À la rencontre des moines de Cluny

Bien avant les sapins illuminés et le Père Noël vêtu de rouge popularisé aux XIXe et XXe siècles, Noël présentait au Moyen Âge un tout autre visage. Les 24 et 25 décembre étaient rythmés par des veillées, des processions et des chants liturgiques destinés à célébrer la naissance de Jésus. À Cluny, la fête y était célébrée avec tant de ferveur que l’on affirmait que le Christ lui-même venait y assister (1).

Origines de la fête de Noël

Selon les Évangiles, c’est à Bethléem, dans une crèche (ou étable), sous le règne du roi Hérode le Grand (37 à 4 av. J. C.), que Jésus aurait vu le jour (2).

La fête de la Nativité (plus connue sous le nom de Noël) qui vise à célébrer cette divine naissance apparaît au cours du IVe siècle, lorsque le christianisme s’impose dans l’Empire romain.

Fixée le 25 décembre, le même jour que la naissance du soleil (natalis sol invictus), fête célébrée par les Romains à l’occasion du solstice d’hiver, elle marque surtout pour les chrétiens la venue du Sauveur, ce « soleil de justice » annoncé par le prophète Malachie (3).

Rapidement, la fête de la Nativité prend de plus en plus d’ampleur : à partir du XIIe siècle, une dévotion spéciale est rendue à la figure du Christ nouveau-né, représentant de l’humanité de Dieu.

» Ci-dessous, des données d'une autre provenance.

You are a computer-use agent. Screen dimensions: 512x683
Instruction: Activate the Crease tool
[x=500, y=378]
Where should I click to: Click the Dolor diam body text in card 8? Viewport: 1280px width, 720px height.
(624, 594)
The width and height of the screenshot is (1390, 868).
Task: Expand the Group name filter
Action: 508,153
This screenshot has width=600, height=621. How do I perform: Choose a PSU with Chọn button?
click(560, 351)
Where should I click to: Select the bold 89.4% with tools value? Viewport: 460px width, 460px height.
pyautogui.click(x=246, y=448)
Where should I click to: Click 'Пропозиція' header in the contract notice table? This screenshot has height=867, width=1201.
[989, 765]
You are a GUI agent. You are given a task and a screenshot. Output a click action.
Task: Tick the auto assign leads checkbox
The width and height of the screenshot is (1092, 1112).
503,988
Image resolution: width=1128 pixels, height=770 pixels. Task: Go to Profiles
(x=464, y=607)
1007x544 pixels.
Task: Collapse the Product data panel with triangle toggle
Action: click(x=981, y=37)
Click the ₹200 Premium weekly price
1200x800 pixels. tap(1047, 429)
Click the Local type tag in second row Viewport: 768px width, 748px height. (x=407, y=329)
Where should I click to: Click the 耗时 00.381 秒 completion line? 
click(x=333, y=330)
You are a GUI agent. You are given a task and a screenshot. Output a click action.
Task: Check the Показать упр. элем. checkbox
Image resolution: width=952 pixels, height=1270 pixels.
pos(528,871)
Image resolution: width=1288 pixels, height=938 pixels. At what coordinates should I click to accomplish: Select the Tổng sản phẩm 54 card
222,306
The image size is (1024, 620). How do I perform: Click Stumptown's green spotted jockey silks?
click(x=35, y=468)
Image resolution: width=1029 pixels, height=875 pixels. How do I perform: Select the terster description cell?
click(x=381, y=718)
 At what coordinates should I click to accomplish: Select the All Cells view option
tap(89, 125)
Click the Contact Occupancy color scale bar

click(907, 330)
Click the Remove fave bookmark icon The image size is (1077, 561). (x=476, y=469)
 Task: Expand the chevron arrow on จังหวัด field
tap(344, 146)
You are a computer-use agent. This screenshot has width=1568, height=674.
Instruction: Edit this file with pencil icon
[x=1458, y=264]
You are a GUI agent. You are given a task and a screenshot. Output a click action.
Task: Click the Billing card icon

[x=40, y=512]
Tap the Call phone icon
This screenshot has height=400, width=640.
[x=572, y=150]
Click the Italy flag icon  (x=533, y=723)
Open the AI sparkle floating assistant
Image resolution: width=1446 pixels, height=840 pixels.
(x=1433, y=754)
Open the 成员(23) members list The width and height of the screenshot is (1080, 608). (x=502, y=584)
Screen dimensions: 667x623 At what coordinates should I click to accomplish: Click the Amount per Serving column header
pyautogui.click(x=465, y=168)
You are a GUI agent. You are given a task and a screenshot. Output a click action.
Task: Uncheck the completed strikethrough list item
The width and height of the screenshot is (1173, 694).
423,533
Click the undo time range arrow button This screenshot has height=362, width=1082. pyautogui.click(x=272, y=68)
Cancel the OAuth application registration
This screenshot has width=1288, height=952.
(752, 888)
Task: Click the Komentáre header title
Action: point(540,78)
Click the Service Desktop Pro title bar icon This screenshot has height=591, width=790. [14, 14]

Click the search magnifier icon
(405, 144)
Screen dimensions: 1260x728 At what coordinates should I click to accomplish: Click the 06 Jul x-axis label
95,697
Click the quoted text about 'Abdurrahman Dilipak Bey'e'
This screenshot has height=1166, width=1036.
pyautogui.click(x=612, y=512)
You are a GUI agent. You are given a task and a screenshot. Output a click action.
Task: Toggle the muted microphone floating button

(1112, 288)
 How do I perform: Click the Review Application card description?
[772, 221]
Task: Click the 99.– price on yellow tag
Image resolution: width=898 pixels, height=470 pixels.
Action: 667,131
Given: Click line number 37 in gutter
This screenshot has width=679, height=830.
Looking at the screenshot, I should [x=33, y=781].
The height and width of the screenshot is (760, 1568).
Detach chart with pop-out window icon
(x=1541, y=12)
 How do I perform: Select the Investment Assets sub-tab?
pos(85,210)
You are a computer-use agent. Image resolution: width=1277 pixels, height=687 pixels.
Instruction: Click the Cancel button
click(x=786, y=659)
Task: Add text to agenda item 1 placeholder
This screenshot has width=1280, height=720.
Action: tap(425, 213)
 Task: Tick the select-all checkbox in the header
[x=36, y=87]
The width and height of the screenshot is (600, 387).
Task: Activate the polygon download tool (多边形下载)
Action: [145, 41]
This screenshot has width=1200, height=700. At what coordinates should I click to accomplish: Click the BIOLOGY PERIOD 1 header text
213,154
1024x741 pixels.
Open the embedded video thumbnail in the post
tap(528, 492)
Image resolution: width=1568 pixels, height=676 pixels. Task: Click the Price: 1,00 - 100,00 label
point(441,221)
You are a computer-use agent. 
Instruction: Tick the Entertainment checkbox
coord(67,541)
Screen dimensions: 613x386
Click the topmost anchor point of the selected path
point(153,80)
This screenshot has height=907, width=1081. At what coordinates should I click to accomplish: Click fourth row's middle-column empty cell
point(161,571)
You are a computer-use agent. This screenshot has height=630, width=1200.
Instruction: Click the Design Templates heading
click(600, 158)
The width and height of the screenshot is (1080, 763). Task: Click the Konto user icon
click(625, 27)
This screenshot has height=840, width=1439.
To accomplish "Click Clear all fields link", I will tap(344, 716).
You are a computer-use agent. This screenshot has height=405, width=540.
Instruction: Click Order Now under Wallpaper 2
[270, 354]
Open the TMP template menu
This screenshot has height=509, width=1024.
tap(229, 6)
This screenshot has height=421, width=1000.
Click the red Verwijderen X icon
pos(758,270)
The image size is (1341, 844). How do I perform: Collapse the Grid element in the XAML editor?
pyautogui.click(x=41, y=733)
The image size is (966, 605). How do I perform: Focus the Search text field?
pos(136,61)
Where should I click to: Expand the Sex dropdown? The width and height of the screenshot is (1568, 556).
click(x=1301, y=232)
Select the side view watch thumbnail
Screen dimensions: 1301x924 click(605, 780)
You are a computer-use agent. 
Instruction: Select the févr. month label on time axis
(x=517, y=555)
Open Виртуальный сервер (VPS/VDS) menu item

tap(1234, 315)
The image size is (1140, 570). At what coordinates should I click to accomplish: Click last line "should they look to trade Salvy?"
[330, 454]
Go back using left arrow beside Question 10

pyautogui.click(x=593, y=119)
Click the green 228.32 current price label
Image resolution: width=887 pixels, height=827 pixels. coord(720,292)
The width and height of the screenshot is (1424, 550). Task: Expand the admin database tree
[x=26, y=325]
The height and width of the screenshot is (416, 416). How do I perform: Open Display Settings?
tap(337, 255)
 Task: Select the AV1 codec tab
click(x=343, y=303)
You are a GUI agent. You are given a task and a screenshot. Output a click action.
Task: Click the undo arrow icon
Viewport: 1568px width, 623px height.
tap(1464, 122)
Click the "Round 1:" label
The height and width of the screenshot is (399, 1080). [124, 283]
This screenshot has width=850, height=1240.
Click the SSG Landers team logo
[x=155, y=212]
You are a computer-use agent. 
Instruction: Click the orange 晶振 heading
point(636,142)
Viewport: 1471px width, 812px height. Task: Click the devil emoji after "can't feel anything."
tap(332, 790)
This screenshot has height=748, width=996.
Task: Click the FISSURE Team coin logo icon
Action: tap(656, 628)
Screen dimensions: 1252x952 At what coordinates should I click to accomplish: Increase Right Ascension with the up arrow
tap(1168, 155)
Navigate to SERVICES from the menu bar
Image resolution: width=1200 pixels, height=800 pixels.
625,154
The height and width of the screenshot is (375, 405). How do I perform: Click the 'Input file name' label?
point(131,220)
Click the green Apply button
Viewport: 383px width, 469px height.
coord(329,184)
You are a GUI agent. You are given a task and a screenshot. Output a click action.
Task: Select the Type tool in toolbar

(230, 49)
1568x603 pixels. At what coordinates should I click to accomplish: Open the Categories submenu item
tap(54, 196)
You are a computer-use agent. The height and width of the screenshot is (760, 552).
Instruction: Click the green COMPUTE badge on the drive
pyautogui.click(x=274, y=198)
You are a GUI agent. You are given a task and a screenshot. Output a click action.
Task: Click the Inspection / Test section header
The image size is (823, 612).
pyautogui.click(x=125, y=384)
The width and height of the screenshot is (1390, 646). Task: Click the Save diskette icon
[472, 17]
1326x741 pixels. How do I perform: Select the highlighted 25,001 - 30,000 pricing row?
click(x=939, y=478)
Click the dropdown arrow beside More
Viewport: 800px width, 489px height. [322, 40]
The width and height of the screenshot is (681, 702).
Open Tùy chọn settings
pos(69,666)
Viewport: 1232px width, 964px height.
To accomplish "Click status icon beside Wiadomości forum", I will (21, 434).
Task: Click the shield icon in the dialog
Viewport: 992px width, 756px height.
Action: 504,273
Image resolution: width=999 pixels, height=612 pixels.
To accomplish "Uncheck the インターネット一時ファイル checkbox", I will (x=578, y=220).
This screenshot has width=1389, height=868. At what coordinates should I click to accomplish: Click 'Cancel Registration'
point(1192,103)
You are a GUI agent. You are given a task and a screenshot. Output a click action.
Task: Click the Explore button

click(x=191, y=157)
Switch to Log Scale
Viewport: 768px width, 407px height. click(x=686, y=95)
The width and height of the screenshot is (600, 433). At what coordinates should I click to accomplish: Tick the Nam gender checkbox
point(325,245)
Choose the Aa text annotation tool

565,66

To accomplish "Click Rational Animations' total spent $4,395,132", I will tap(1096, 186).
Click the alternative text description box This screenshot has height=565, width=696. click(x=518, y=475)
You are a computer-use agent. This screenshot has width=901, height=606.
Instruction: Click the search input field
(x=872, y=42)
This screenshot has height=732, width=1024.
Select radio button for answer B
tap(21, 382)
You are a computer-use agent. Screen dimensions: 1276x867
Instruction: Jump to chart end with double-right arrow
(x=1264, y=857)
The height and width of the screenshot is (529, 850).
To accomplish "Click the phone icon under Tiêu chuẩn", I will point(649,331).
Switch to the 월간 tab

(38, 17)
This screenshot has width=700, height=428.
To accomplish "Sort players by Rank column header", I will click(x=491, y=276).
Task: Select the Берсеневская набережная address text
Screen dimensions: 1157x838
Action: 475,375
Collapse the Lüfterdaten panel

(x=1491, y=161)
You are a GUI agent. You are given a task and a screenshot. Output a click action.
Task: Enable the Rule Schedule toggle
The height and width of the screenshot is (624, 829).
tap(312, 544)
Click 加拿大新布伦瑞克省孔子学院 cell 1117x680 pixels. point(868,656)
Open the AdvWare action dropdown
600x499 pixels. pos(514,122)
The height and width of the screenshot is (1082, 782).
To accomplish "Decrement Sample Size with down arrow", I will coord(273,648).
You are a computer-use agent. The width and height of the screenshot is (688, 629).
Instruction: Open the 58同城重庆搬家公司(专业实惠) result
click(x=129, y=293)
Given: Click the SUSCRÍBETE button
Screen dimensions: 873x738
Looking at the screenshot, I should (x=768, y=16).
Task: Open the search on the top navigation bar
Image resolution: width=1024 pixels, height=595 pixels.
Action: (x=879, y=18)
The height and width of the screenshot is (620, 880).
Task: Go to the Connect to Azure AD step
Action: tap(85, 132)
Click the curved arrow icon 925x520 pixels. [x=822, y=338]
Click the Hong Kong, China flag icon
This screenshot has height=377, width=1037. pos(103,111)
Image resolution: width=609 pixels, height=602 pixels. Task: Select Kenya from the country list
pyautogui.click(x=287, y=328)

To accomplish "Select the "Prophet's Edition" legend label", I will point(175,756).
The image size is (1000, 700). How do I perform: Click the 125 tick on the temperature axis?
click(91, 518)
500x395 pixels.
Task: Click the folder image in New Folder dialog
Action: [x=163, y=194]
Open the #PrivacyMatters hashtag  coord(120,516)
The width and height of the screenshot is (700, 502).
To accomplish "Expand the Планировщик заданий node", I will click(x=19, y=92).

Noël à Cluny : une fête de grande ampleur

Après Pâques, Noël fait partie des cinq principales fêtes de l’année liturgique (4).

À Cluny, une importance particulière lui est accordée, comme en témoigne Pierre le Vénérable : « l’usage de ce monastère est de célébrer la Nativité du Sauveur avec une dévotion singulière […] des mélodies chantées, des lectures [et surtout] avec une dévotion spéciale et des larmes abondantes » (5).

Elle constitue un moment fédérateur qui réunit la communauté autour d’un repas. Selon une coutume ancienne rapportée par Ulrich, l’abbé participait autrefois à sa préparation mais aujourd’hui, ajoute le moine, face à l’afflux des frères et des hôtes venus pour l’occasion, il n’en a plus le temps…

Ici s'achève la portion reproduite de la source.